Bei den sekundären Endpunkten gab es geringere Unterschiede. Es wurden in beiden Gruppen ähnlich viele Patienten in der Notaufnahme intubiert (14,1 % bei Dormicum und 14,4 % bei Tavor). Auch das Wiederauftreten von Krampfanfällen war vergleichbar (11,4 % bei Dormicum und 10,6 % bei Tavor). Deutlich schneller war der Beginn der Behandlung mit der i.m. Gabe von Dormicum nach Eintreffen der Paramedics (1,2 Minuten) gegenüber der i.v. Gabe von Tavor (4,8 Minuten). Dabei setzte die Wirkung von Dormicum erst nach 3,3 Minuten ein, während Tavor schon nach 1,6 Minuten Wirkung zeigte. Nebenwirkungen traten in beiden Gruppen vergleichbar oft auf.

Folgerung:

Die Autoren schließen aus ihrer Studie, dass die i.m. Gabe von Dormicum zumindest genau so sicher und effektiv ist, wie die i.v. Gabe von Tavor.

Detaillierte Diskussion:

Die Studie PHTSE[2] (Prehospital Treatment of Status Epilepticus aus dem Jahr 2001) untersuchte im Jahr 2001 die Effektivität der i.v. Gabe von Tavor, Diazepam verglichen mit einem Placebo beim Status epilepticus. Das Ergebnis war, dass auch Diazepam eine gute Wirkung zeigte, Tavor bezogen auf die Durchbrechung des Krampfanfalls allerdings überlegen war (59,1 % bei Tavor ohne Krampfanfall in der Notaufnahme vs. 42,6 % mit Diazepam).

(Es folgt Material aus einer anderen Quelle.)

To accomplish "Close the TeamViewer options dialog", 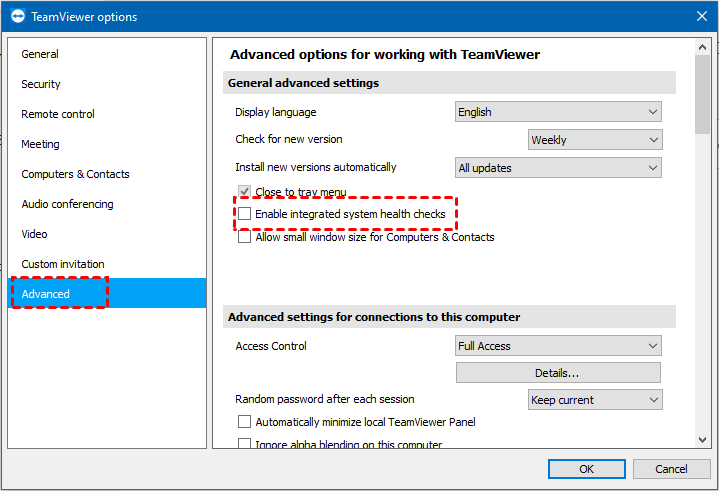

In den USA hat sich laut der Autoren in einigen Rettungsdienstbereichen allerdings die intramuskuläre Gabe von Dormicum anstelle der intravenösen Gabe von Tavor etabliert. Vorteil der i.m. Gabe ist die schnelle Durchführung der intramuskulären Injektion (hier in der Studie mit einem Autoinjektor durchgeführt), wohingegen bei der i.v. Gabe zunächst ein sicherer Zugang gelegt werden muss.

Mediziner von der University of Michigan in Ann Arbor haben sich daher mit anderen Kollegen aus den USA zusammengetan und eine Studie initiiert, die die Wirksamkeit von Dormicum i.m. gegenüber der Gabe von Tavor i.v. testen sollte. Es wurden 4.314 Paramedics bei 33 verschiedenen Rettungsdiensten und 79 Notaufnahmen im gesamten Land eingebunden. Die teilnehmenden Paramedics wurden speziell geschult.

Die Studie ist als eine Doppelblindstudie angelegt, d .h. dass weder der Paramedic noch der Patient wissen konnten, welche Spritze das wirksame Medikament enthält.

Wie kann es in einer lebensbedrohlichen Situation die Wahl zwischen zwei Medikamenten geben?

Die Mediziner bauten die Studie so auf, dass immer beide Applikationsarten beim  Patienten durchgeführt wurden. Zunächst die i.m. Gabe von Dormicum. Im Anschluss die i.v. Gabe von Tavor. Eine dieser Spritzen enthielt immer ein Placebo. Protokolliert wurden die Zeiten mittels Sprachaufzeichnung,  die beim Öffnen der Box startete.

Insgesamt wurden 448 Patienten mit Dormicum i.m. und 445 Patienten mit Tavor i.v. behandelt. Die Ergebnisse sind weiter oben aufgeführt.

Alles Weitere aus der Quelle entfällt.